Around the time of the Russian Revolution of 1917, a geniza or repository of old writings[1], was discovered in a synagogue in Cherson (or Gerson or Kherson) in southern Ukraine. It contained, amongst other writings, a number of letters written and signed apparently by the Baal Shem Tov. 

It has come to be regarded, by some, as the 'Cairo Geniza' of early Chassidic literature.

Without this discovery, we would never have known of a fascinating chapter of Chassidic and Jewish history:

According to the letters, in  1759 - the year before the Baal Shem Tov passed away - Bishop Sokolski of Lvov summoned him and two others ‘of the Chassidic brotherhood’ to a ‘contest of debate’ against the followers of the self-proclaimed and false messiah Jacob Frank (1726-1791).

Remarkably, the Chassidim emerged victoriously and thus were many Jewish souls ‘saved from evil’ - and the public burning of the Talmud was averted.

After winning the debate, the Baal Shem Tov and a number of other prominent rabbis signed a celebratory document which solemnly stated that they undertook to make that day, the 26th of Tammuz, a festival ‘of eating, drinking and joy, for ourselves and our children for now...and forever.’!

The previous Lubavitcher Rebbe’s yeshiva in Warsaw (in the suburb of Otwosk) published a magazine known as HaTamim[2]

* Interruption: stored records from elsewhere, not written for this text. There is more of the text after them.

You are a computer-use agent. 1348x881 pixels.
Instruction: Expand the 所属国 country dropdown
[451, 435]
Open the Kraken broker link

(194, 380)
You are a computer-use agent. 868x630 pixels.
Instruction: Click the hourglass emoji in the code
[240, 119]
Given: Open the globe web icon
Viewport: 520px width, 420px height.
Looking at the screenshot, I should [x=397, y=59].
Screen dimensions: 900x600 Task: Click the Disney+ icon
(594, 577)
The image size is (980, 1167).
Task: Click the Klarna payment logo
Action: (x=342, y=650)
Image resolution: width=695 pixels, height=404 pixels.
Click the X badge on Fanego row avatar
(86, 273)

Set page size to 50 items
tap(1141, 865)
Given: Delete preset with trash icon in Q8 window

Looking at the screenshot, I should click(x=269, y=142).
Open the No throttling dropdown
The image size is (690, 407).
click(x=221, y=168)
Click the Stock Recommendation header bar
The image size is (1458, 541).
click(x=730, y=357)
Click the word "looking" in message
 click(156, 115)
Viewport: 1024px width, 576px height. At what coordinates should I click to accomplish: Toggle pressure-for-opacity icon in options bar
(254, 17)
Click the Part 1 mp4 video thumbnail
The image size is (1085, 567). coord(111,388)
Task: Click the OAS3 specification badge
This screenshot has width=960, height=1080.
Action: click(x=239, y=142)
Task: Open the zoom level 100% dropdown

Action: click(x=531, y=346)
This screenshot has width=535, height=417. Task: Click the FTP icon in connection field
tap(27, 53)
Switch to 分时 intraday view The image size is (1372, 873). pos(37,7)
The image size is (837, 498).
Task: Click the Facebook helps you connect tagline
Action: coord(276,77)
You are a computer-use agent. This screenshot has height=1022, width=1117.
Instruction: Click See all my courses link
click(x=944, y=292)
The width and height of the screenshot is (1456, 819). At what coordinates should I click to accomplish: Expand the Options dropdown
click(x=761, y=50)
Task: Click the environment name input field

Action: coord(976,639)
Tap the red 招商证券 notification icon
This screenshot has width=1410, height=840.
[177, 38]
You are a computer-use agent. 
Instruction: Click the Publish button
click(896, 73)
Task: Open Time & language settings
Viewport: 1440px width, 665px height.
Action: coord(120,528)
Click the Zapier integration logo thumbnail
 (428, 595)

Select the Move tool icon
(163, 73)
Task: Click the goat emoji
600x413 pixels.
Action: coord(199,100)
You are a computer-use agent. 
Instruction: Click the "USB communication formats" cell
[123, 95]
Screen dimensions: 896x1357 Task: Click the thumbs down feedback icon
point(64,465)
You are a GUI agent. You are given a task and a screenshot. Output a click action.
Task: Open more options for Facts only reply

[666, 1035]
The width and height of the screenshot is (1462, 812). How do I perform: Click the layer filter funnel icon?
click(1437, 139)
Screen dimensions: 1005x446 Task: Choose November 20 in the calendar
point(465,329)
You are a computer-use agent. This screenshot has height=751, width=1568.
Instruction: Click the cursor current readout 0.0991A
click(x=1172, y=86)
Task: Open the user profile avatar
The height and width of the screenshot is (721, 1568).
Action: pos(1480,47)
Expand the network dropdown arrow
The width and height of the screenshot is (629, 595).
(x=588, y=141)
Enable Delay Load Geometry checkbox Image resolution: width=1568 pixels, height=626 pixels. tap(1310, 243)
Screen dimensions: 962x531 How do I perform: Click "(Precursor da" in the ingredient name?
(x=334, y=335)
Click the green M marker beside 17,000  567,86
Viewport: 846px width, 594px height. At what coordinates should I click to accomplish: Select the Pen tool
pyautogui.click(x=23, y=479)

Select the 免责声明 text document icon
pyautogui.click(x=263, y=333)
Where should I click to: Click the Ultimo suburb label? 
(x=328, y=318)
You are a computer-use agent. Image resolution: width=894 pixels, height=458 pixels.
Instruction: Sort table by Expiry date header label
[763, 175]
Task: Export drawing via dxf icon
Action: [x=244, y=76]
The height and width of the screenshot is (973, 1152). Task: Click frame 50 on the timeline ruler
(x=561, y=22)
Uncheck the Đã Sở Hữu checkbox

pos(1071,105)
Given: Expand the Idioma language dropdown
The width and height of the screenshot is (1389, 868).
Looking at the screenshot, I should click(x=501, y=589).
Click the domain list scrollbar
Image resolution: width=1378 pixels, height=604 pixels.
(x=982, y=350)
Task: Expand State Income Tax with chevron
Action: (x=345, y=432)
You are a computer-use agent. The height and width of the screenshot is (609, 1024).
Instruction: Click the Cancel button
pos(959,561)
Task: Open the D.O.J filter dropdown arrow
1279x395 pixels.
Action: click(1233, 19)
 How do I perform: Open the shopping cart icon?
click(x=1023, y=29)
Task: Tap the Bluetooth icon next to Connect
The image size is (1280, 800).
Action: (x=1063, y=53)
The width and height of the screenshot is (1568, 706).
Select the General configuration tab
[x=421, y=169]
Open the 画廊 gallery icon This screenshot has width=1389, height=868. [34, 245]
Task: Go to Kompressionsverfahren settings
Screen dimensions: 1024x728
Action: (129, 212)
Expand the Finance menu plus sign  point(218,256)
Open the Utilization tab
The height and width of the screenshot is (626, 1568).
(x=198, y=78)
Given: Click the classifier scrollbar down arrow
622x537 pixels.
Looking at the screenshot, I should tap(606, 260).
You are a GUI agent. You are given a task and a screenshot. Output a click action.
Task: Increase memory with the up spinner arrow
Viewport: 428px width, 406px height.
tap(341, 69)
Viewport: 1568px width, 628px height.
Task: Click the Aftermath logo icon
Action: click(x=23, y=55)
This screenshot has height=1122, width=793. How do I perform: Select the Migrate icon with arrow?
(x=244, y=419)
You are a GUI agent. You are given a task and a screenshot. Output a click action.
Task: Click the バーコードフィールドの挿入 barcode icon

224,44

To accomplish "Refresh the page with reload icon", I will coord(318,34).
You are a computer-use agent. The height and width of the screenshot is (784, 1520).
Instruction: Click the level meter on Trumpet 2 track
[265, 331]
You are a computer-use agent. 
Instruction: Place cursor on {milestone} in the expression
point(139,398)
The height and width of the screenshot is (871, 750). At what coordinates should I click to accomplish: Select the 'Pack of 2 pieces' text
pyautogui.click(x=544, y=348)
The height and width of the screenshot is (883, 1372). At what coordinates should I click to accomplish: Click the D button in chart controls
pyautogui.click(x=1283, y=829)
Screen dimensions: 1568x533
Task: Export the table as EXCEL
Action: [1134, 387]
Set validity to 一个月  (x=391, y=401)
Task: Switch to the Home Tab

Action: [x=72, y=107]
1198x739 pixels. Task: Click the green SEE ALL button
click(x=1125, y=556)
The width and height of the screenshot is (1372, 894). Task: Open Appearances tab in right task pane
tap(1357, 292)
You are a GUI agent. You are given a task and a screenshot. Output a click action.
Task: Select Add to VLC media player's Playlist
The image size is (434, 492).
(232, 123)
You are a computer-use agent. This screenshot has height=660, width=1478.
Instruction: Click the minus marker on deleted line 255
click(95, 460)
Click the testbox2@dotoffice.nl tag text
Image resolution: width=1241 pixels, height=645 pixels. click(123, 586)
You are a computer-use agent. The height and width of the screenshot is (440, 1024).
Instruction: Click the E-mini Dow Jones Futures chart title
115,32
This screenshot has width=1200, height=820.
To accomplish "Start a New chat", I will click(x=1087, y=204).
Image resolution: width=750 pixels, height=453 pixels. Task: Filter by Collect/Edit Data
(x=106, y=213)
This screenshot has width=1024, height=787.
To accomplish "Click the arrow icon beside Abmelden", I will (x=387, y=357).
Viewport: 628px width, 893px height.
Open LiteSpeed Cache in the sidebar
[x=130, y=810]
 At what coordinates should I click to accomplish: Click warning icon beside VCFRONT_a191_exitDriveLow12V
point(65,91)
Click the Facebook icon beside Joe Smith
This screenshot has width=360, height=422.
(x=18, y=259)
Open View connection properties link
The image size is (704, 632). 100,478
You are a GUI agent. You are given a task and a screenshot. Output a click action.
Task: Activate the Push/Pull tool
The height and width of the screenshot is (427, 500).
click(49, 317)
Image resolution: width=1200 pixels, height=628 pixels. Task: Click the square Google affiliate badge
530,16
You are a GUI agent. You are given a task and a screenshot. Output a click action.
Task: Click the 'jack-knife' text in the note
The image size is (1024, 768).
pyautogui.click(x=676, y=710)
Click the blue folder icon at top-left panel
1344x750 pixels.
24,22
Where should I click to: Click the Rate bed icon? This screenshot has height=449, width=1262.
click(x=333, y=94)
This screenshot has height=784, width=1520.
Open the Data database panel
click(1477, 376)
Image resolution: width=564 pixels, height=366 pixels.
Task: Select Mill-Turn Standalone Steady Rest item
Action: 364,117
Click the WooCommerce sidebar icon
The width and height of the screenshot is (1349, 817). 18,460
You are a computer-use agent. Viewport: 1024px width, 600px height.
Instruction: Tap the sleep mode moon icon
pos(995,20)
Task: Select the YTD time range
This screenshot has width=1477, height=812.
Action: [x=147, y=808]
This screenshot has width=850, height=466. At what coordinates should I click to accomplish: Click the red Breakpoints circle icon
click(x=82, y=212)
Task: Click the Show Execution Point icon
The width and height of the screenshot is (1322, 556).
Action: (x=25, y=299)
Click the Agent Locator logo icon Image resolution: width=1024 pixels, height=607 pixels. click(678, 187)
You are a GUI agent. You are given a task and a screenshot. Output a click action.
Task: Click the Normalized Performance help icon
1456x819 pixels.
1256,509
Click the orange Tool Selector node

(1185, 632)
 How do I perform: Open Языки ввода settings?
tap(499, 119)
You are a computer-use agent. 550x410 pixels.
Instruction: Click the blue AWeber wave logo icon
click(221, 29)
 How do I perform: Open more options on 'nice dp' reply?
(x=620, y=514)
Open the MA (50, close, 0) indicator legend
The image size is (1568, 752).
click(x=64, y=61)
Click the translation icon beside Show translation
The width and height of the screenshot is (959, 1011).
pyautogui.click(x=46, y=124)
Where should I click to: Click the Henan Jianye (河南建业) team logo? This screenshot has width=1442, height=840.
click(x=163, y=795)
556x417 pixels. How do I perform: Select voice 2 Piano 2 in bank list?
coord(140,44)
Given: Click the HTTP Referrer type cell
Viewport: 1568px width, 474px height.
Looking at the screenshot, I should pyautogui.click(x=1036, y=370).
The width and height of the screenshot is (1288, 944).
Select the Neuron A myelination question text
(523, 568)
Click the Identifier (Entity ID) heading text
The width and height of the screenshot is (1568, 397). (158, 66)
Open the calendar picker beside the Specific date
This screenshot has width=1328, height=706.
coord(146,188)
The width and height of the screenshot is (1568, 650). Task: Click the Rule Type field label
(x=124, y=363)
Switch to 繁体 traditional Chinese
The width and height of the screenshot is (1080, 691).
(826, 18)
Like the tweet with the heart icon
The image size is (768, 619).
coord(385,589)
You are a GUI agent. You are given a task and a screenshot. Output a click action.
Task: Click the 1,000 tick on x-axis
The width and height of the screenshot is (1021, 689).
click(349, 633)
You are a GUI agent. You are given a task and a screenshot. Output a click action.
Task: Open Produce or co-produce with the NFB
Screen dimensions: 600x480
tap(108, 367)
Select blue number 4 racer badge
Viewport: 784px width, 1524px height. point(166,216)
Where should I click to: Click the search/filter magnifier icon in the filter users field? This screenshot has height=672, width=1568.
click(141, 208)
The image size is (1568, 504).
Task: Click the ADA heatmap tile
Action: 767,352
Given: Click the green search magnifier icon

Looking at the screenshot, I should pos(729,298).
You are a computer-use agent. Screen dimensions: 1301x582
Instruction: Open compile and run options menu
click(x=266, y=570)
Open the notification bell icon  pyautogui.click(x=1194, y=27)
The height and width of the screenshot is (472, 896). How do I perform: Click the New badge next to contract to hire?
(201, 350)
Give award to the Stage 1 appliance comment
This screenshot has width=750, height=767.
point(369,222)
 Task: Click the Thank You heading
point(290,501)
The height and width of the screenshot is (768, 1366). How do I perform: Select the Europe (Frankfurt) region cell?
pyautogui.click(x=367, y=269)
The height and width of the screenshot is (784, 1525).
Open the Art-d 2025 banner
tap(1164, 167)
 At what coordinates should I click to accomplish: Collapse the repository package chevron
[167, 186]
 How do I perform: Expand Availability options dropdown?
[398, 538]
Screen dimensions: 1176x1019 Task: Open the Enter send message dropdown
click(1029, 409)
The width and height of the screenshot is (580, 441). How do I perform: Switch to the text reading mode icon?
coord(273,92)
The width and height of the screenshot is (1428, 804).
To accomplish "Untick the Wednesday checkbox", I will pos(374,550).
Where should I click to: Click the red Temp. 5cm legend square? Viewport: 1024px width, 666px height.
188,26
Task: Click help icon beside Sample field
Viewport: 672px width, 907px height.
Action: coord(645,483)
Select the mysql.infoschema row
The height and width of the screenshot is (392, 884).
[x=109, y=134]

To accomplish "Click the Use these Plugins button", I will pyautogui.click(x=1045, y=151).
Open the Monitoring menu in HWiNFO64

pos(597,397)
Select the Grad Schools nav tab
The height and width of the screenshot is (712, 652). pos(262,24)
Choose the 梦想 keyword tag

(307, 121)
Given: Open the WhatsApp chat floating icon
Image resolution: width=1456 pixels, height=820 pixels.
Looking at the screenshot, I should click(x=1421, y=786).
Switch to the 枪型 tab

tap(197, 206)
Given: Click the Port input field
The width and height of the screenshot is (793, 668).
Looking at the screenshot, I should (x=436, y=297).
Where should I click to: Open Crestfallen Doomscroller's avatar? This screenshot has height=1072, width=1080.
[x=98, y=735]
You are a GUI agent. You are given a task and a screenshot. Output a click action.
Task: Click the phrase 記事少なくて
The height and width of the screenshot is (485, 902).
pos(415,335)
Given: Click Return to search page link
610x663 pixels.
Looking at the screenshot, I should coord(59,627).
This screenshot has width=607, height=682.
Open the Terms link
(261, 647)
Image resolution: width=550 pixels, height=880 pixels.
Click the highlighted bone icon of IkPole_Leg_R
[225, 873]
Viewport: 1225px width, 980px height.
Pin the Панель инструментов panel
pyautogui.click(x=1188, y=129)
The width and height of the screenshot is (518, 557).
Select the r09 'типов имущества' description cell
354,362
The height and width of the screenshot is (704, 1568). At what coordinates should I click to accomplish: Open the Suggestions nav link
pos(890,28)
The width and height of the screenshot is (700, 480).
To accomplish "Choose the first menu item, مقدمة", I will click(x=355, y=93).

In 1935, two letters found in the Cherson geinza were published which showed the Baal Shem Tov as one of the signatories:

LETTER 1:[3] 

(Loose translation)

Lvov, 26 Tammuz 1759.

Today we, the undersigned, bring good tidings to all of Israel. Through the efforts of the Bishop Sokolski of Lvov (may he live and be well) we, the signatories below, were victorious over the evil cult of...Jacob Frank and his evil group... 

G-d assisted us to be victorious - therefore we and our children and all who participated, undertake from now on and for all time to make this day a festival and holiday of eating, drinking and joy in every place,  in the merit of G-d...permitting us to victoriously tread on their altars, raising up the light of Israel. 

Signed on this day in Lvov:

Chaim haCohen Rappaport ben haRav Simcha - Av Beit Din City of Lvov
Yisroel ben Moraynu Eliezer of Medzibuz
Yitzchok Dov Ber Margolios of Yazilovich
Dov Ber ben Avraham of Mezrich
Yaacov Yosef haCohen of Polnoa
Zev Wolf Kitzes

LETTER 2: [4]

(Loose translation)

We the undersigned have taken upon ourselves to make an annual celebration on the 26th of Tammuz. It should be a day of eating, drinking and gladness in remembrance of the great miracle and kindness that G-d did for us on this day. 

There rose against us a wicked, evil enemy...Jacob Frank...He misled Jews into idolatry and influenced many of our faith, and now G-d has upturned his evil plans and made him fall into the very pit he had prepared for others.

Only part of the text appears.